Methods of investigation
The geology of Phillips County was mapped primarily from stereopairs of black and white aerial photography (1:24,000) taken in January 1986 for property reappraisal, 7 1/2-minute topographic quadrangle maps, and field survey. A thickness of 1.8 m (6 ft) was considered the minimum necessary for a deposit to be defined as a mappable unit; this criterion was most applicable to alluvium, loess, and sand sheets. No deep drilling or coring was done, but shallow hand and machine augering was used to verify units below the soil zone and to ascertain thicknesses of unconsolidated deposits. Exposures were described, and measurements were taken with a hand level, tape, and pocket transit.

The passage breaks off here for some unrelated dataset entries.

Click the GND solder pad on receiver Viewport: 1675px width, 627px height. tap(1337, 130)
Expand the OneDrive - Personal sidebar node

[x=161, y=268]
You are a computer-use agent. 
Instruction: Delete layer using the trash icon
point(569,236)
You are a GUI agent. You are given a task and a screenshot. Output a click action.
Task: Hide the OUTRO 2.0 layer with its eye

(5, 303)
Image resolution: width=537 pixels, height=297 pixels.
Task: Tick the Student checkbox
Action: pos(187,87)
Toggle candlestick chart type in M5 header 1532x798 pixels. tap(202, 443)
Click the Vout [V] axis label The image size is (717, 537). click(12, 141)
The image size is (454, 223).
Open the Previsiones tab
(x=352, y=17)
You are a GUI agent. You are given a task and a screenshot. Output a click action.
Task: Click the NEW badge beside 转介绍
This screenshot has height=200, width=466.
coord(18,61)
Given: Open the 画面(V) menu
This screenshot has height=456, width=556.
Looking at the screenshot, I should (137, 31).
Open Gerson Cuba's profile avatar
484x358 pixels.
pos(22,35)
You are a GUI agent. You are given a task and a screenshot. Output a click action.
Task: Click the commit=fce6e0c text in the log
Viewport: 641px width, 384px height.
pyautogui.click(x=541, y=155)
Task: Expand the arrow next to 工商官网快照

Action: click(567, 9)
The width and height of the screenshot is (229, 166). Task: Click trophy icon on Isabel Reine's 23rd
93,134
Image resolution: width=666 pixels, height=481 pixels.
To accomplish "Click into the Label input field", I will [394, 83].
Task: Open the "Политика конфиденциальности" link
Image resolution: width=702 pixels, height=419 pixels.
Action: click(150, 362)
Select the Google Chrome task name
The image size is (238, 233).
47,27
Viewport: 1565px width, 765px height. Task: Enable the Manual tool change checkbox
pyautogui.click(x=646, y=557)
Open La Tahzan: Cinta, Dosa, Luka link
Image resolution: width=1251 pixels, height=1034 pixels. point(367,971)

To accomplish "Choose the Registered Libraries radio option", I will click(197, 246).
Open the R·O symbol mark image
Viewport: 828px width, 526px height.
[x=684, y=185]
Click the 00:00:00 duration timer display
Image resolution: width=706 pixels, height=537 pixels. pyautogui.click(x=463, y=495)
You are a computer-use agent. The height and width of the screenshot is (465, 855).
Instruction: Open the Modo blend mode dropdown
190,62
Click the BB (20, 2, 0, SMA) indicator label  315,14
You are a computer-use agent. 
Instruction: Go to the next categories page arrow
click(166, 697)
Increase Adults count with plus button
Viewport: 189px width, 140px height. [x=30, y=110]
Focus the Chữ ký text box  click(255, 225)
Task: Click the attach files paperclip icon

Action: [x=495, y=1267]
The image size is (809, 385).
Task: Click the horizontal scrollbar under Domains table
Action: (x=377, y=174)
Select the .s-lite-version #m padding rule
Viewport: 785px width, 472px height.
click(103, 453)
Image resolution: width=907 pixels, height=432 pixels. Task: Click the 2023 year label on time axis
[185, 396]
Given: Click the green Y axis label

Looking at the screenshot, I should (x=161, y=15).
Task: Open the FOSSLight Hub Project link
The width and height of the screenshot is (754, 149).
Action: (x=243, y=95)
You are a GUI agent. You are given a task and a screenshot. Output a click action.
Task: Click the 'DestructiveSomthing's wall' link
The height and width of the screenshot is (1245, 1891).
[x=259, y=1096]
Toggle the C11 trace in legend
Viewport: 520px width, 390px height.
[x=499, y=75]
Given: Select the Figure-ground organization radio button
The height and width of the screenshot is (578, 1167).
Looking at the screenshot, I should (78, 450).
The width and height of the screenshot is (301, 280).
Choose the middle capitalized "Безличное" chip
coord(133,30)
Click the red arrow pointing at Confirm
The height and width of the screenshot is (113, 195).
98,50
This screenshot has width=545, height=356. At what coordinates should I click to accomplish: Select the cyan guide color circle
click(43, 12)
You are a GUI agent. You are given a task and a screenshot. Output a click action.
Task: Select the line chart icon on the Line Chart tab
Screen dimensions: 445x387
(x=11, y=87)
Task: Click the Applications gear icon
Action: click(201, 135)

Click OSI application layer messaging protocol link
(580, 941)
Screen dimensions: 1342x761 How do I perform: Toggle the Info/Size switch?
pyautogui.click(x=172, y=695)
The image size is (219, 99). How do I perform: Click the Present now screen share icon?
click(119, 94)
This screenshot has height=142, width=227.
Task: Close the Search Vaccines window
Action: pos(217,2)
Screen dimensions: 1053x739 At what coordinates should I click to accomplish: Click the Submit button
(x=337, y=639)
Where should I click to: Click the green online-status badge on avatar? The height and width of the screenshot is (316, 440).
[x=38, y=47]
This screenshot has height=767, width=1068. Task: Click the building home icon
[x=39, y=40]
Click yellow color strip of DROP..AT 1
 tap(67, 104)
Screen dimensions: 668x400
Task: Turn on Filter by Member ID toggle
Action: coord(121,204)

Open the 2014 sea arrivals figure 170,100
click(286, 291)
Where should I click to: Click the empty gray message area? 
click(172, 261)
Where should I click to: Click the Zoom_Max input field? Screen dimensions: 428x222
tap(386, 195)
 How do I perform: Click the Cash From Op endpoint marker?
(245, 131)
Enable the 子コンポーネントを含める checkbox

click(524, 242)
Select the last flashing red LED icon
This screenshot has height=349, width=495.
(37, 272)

Soil map units from the Soil Survey of Phillips County (Palmer and Hamilton, 1987) were assessed for their correlation with lithology. As anticipated, the relationship was sufficiently poor and too variable to permit use of soil maps as a primary source for the placement of geologic contacts (table 1). It was possible, however, to use the map units of the two major soils developed in loess, the Harney and Holdrege silt loams, to approximate the location of the loess boundary, which was then refined in the field. This was particularly useful because loess presence and extent are frequently difficult to extract from aerial photographs.
Table 1--Geology and soil series associations and degree of correspondence between map units.
|Low terrace and
|a. Scaling: Excellent: ≤80% correspondence between geologic and soil-series map units.
Good: ≥50 to <80% correspondence. Fair: <50% correspondence.
Poor: geologic unit is unmappable from the soil-series map unit.
b. Soil series does not distinguish between the Smoky Hill and Fort Hays Members.
Alluvial deposits were mapped first because of the relative ease with which floodplains and terraces can be recognized and delimited. The Upper Cretaceous Series was mapped next, followed by the Miocene-age Ogallala Formation. The upper and lower contacts of the Ogallala were often problematic and, consequently, most time-consuming to determine. Eolian deposits were dealt with in the final phase.
Geologic contacts were first drawn on paper copies of the 7 1/2-minute, 1:24,000-scale topographic quadrangles and then transferred to planimetric Mylar base maps of the same scale for digitizing and subsequent map production through computer-aided cartography using the GIMMAP software system employed by the Kansas Geological Survey.